Celtic airs from the band Far From Home waft from the radio and give their tootsies a little guidance, but clearly this pair has strayed rather far from their usual sedentary pattern.

Maybe it was the wife who finally prevailed upon her husband to get up and dance. Or maybe it was the music that got the better of them both.

Judy Rose hopes it was at least a little of the latter that lured the novice dancers to the floor. Interaction – between musicians, of course, but also within her “Simply Folk” audience – is the bedrock of the 20-year-old Wisconsin Public Radio program.

The philosophy of participation, direct or indirect, has permeated “Simply Folk” from the very beginning, when Becca Pulliam and Tom Martin-Erickson shared the host’s mike. Rose joined them in 1980 and assumed sole hosting duties in 1991.

As the “Simply Folk” chief architect, Rose draws upon several models. “We might feature a concert or festival recording, or one of the singer-songwriters who visits the state, like Garret Rogers from Canada, Tien Hulcani from Mexico or Vasen from Sweden. Some shows might be seasonal – recently one was devoted to music about apples.
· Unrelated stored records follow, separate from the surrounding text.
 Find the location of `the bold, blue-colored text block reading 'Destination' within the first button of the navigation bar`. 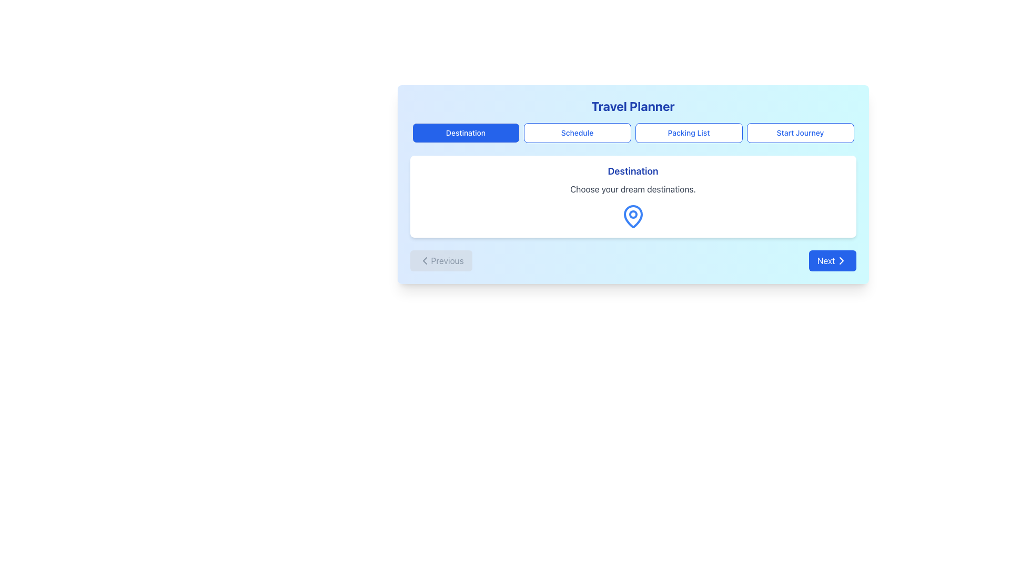

the bold, blue-colored text block reading 'Destination' within the first button of the navigation bar is located at coordinates (465, 133).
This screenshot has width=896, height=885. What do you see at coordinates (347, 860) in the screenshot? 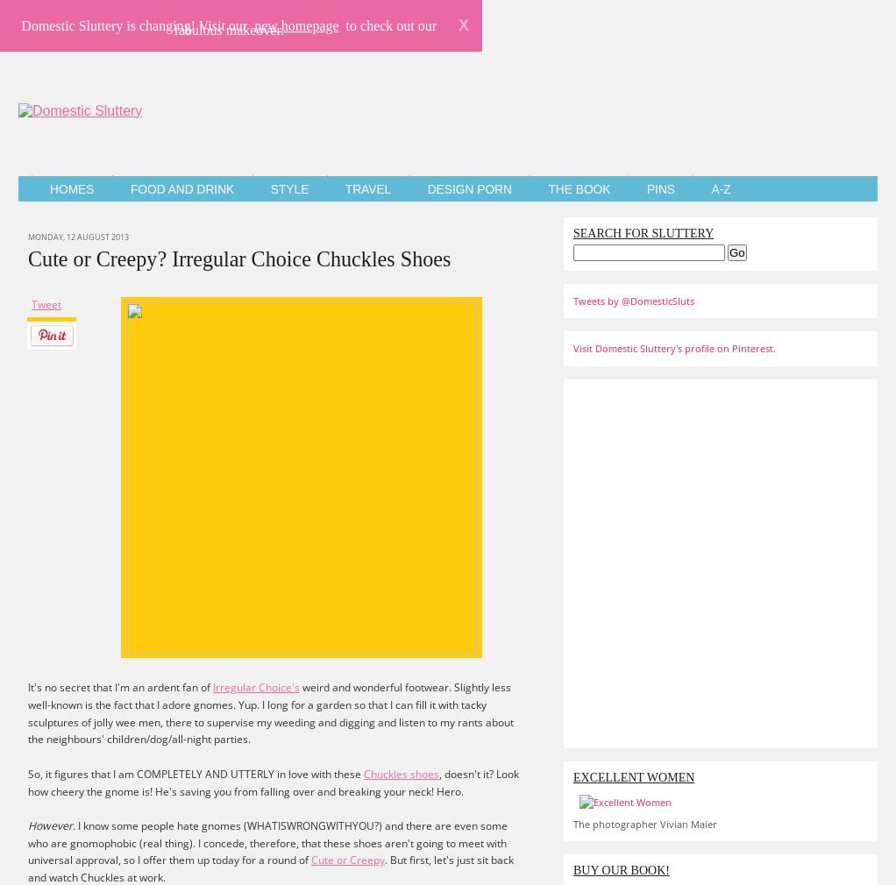
I see `'Cute or Creepy'` at bounding box center [347, 860].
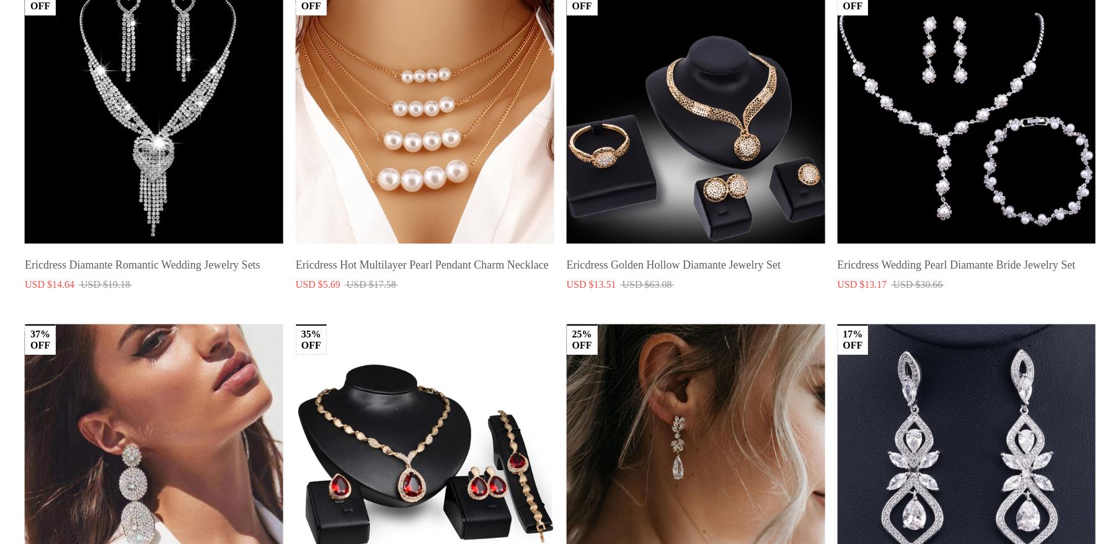 The image size is (1108, 544). Describe the element at coordinates (457, 472) in the screenshot. I see `'POLICYS'` at that location.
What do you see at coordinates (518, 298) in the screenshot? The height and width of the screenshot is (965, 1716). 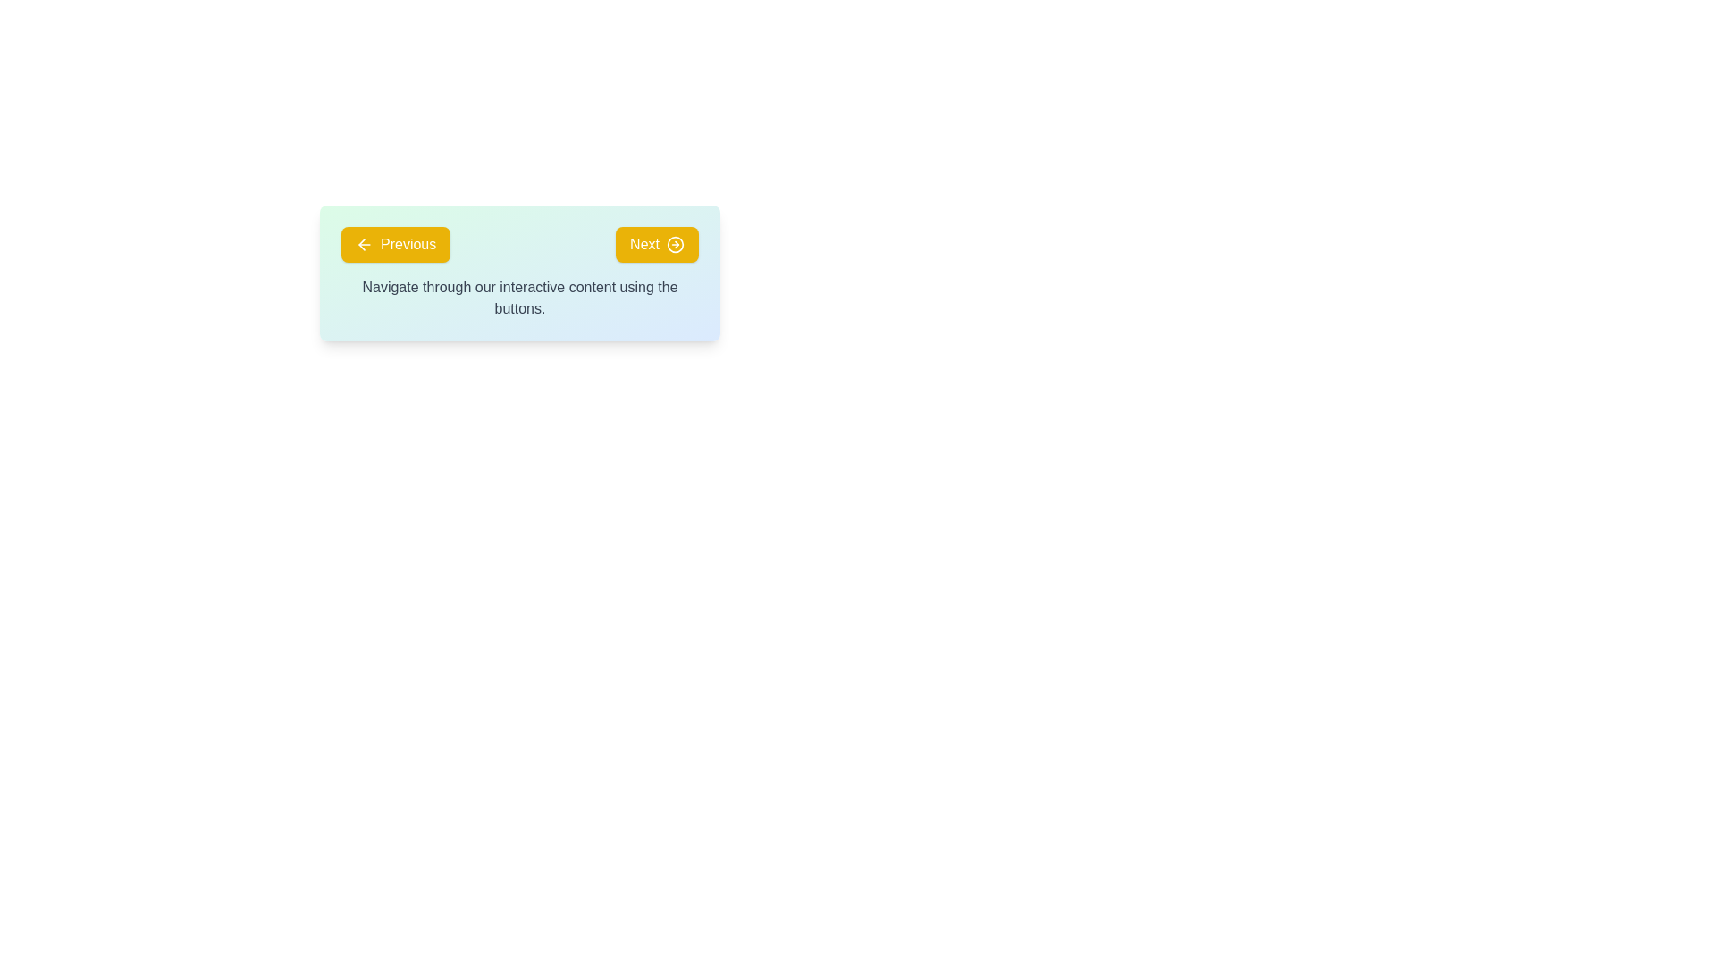 I see `the descriptive text label that provides instructional guidance on interacting with the 'Previous' and 'Next' buttons` at bounding box center [518, 298].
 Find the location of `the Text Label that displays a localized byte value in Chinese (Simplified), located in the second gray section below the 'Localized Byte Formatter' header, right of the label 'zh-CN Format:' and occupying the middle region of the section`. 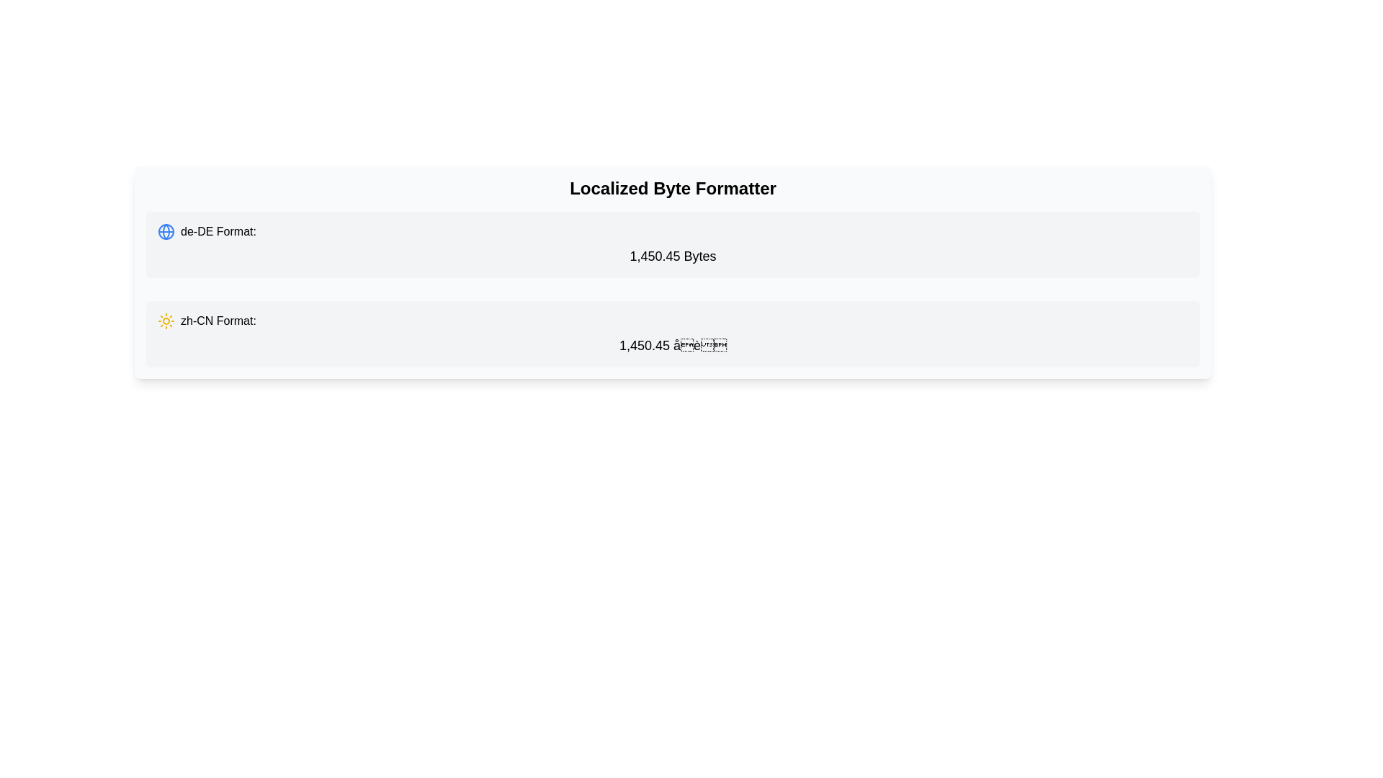

the Text Label that displays a localized byte value in Chinese (Simplified), located in the second gray section below the 'Localized Byte Formatter' header, right of the label 'zh-CN Format:' and occupying the middle region of the section is located at coordinates (672, 345).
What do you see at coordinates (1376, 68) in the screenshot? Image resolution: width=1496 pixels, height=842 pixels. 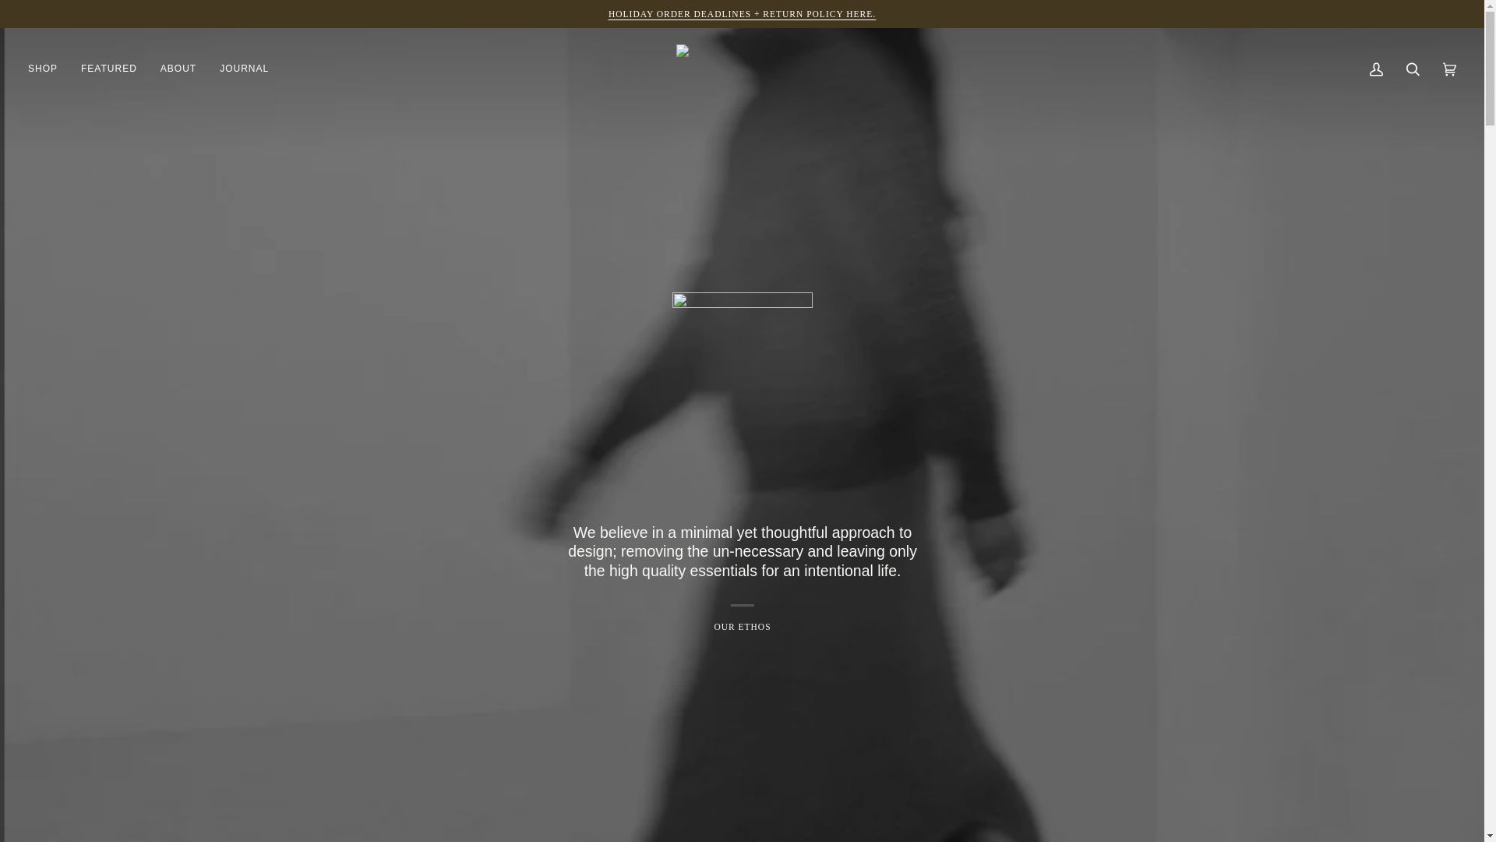 I see `'MY ACCOUNT'` at bounding box center [1376, 68].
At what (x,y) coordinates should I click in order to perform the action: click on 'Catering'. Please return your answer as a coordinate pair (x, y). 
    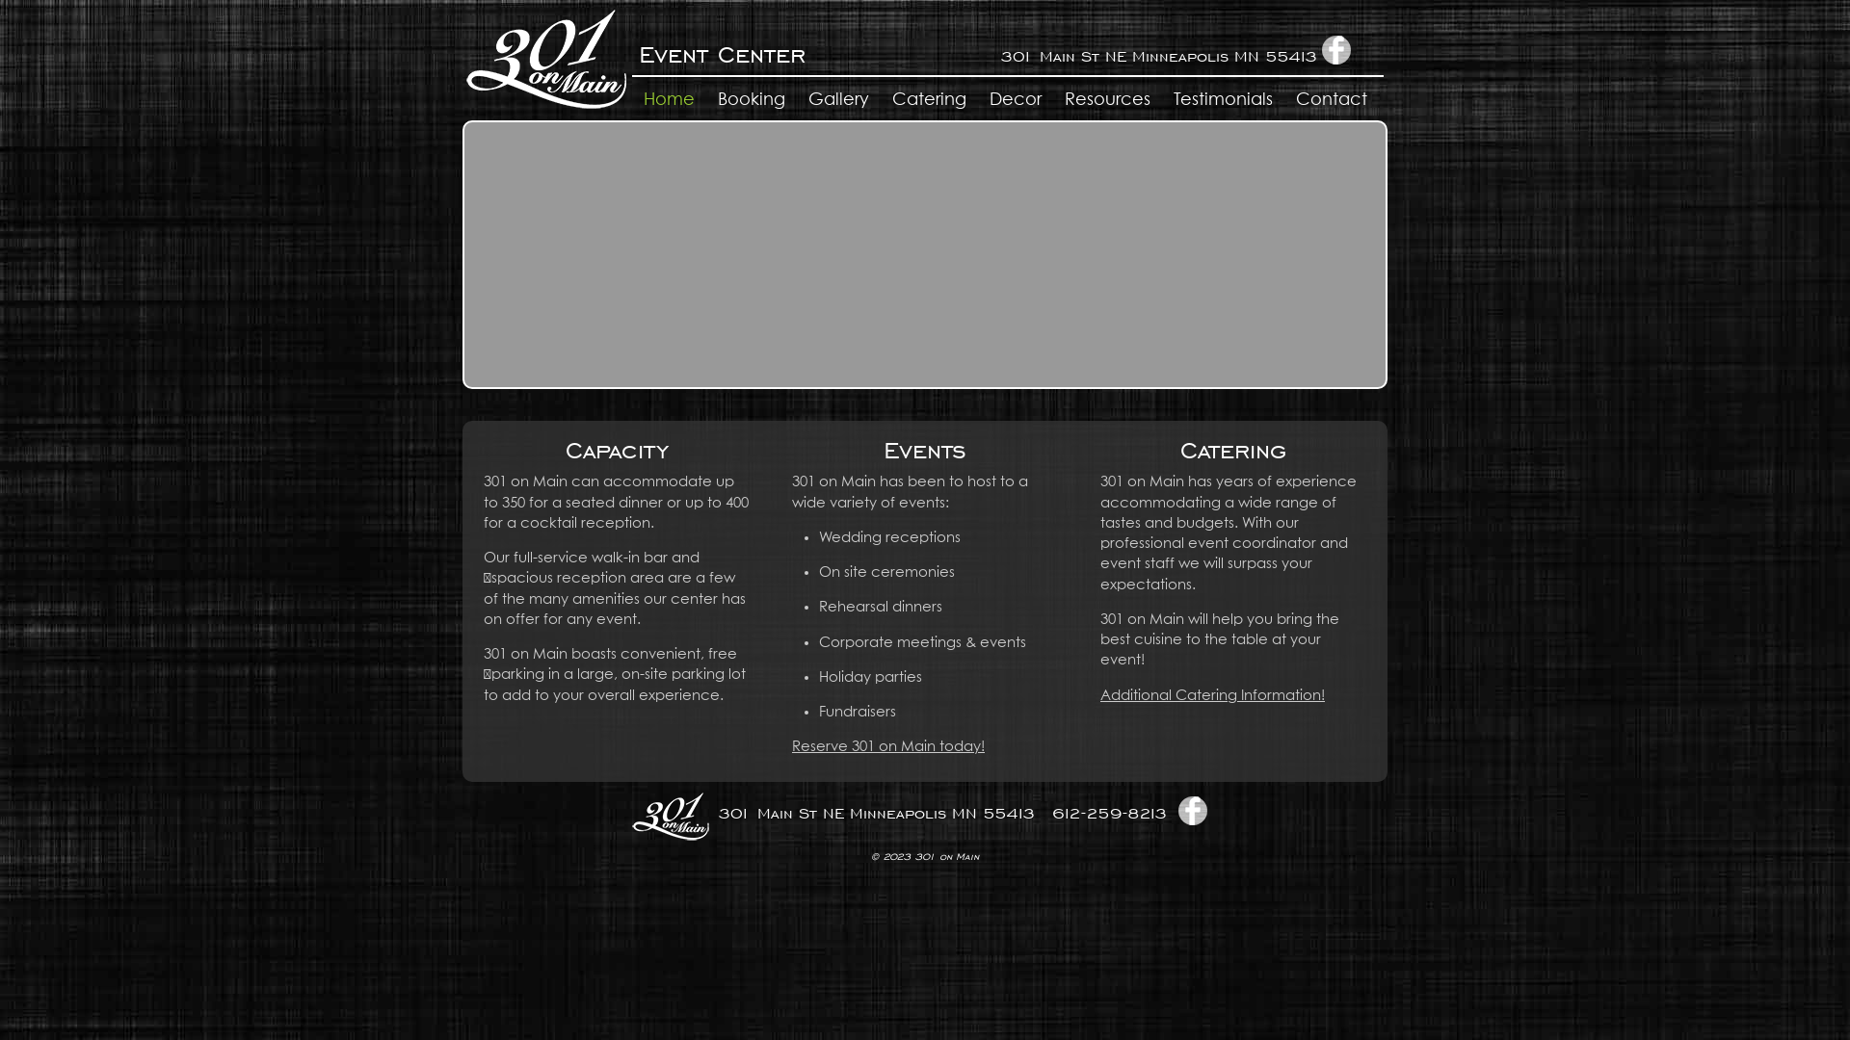
    Looking at the image, I should click on (929, 100).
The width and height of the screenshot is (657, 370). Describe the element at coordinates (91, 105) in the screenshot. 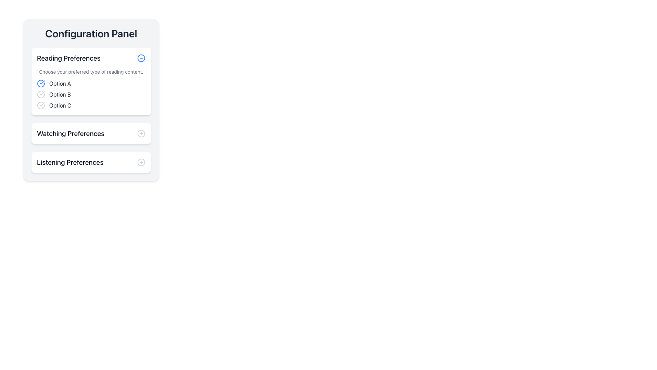

I see `the selectable list item labeled 'Option C'` at that location.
On Halloween we’ll play ghost songs and stories,” she says.

Rose dedicates the second Sunday of the month to listener requests. There are those, she says, who have been requesting regularly during the last two decades. “I know the names of children and grandchildren of some listeners,” she says.

Of course, listener involvement with the music is at the root of this virtual community, Rose says. Active musical participation is part of her own family heritage, starting with the cowboy songs her father absorbed in the 1920s as a bachelor clergyman in Montana.

Rose inherited her father’s love of folk music. “As a youngster I would much rather play songs from the Fireside Book of Folksongs than work on assigned pieces. I learned all the ballads in the Fireside book – the stories of false “Barbara Allen” or the grieving “Wife of Usher’s Well” and her ghostly sons were and are better than movies for me,” she says.

What especially appealed to her was the universal subject matter of those musical tales, she says. “The best songs are about the human condition, and that connects us, to each other and to people of different times and places. For example, Oliver Myukudzi of Zimbabwe writes poignant songs about the AIDS epidemic that remind me of a much earlier song in which a young woman poisons Lord Randall,” she says.

The ease with which music can find its way to listeners is all the more reason to protect and celebrate our musical histories, she adds.

“Folk music concerts, festivals and CDs put us in touch with the music of other cultures. But we should make sure we celebrate what’s distinctive about us, too – ever since the Welsh came to Wisconsin there have been Gymamfa Ganu – hymn sings – around the state each summer. The hymns are sung in Welsh, in robust harmony, and all are welcome.

“To me that’s the essence of folk: music of community, made by community.”